School Board members Wednesday are scheduled to vote on turning around 10 schools – including six that would be run by AUSL. Seven other schools are up for phase-outs or closures. Three others would be relocated.

CPS officials Tuesday stuck by their plan to phase out historic Crane High School and turn over half the building to the Talent Development Charter High School. However, they announced that the Crane portion of the building will be replaced in 2013 with a new neighborhood Crane high school focusing on health sciences.

Mayor Rahm Emanuel later praised Schools CEO Jean-Claude Brizard and State Sen. Anazette Collins (D-Chicago) for coming to “an agreement” about Crane’s future. Yet Collins immediately distanced herself from the plan. She said supported the new health focus, but was against phasing out Crane, kicking out staff, and giving half the building to a charter school.

“That’s not the plan I submitted so I don’t take any credit for this plan at all,” Collins said.

Also Tuesday, a group of ministers presented CPS officials with 15,000 signatures on petitions charging that CPS shakeup plans were “not aggressive enough,” considering that nearly 300 schools are “failing” or on academic probation. The petitions demanded “immediate and aggressive action,” without specifying what that should be.

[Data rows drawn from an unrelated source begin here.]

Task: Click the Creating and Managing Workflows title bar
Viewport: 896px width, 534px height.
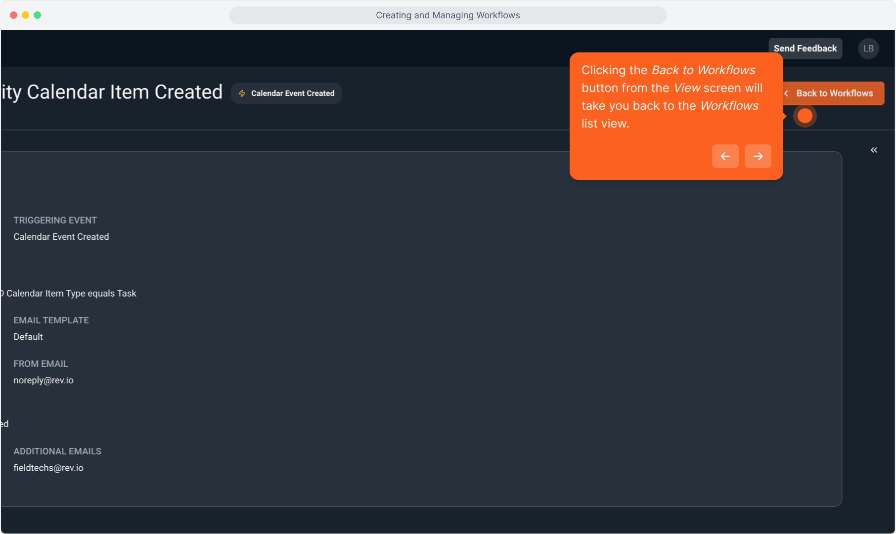Action: tap(448, 15)
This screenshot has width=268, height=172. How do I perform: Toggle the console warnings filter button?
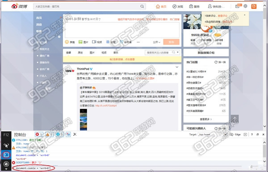coord(49,134)
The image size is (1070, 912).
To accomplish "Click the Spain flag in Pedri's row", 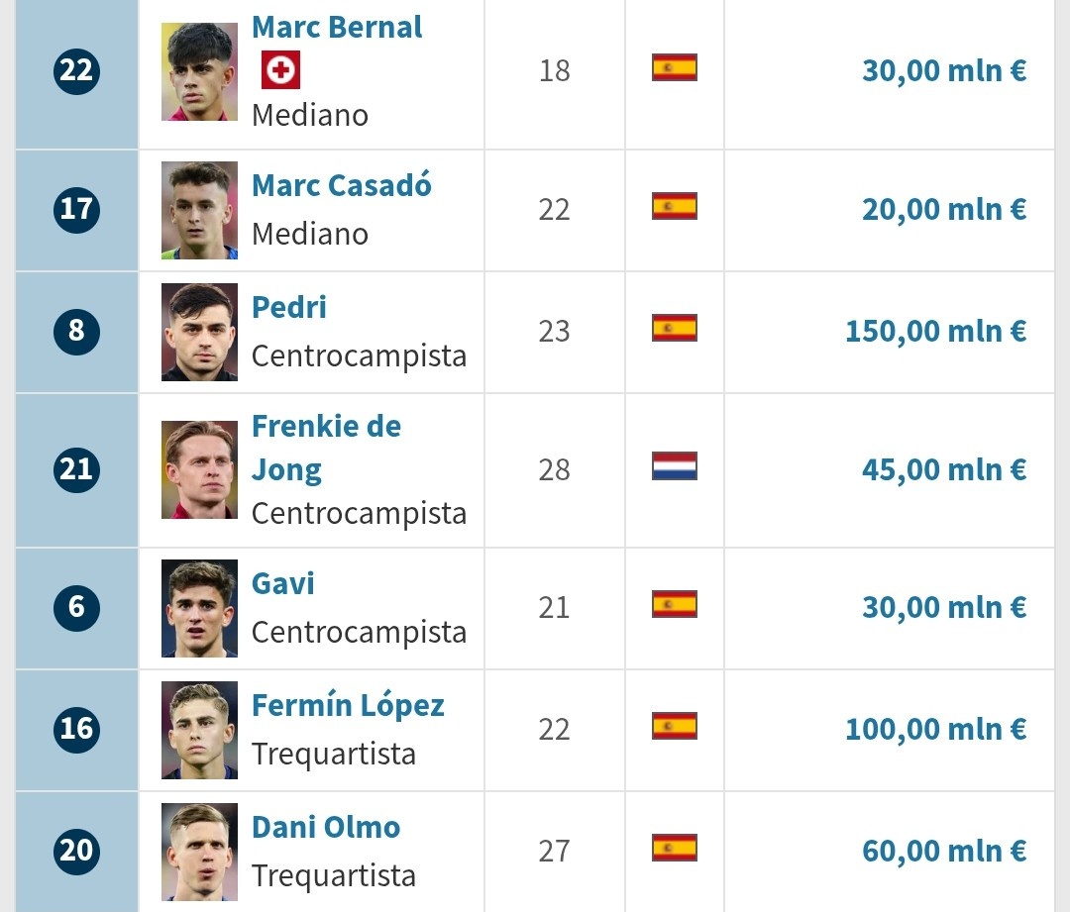I will 674,328.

Shortly afterwards, the City Council’s Education Committee also demanded a “comprehensive plan” to help all schools on probation. . In addition, Committee Chair Latasha Thomas repeatedly questioned Board officials on how they whittled down the 80 schools eligible for school shakeups to the 17 up for votes on Wednesday – a question anti-closing protestors also have repeatedly asked.

“The public deserves to know why those were chosen from the 80,” Thomas said.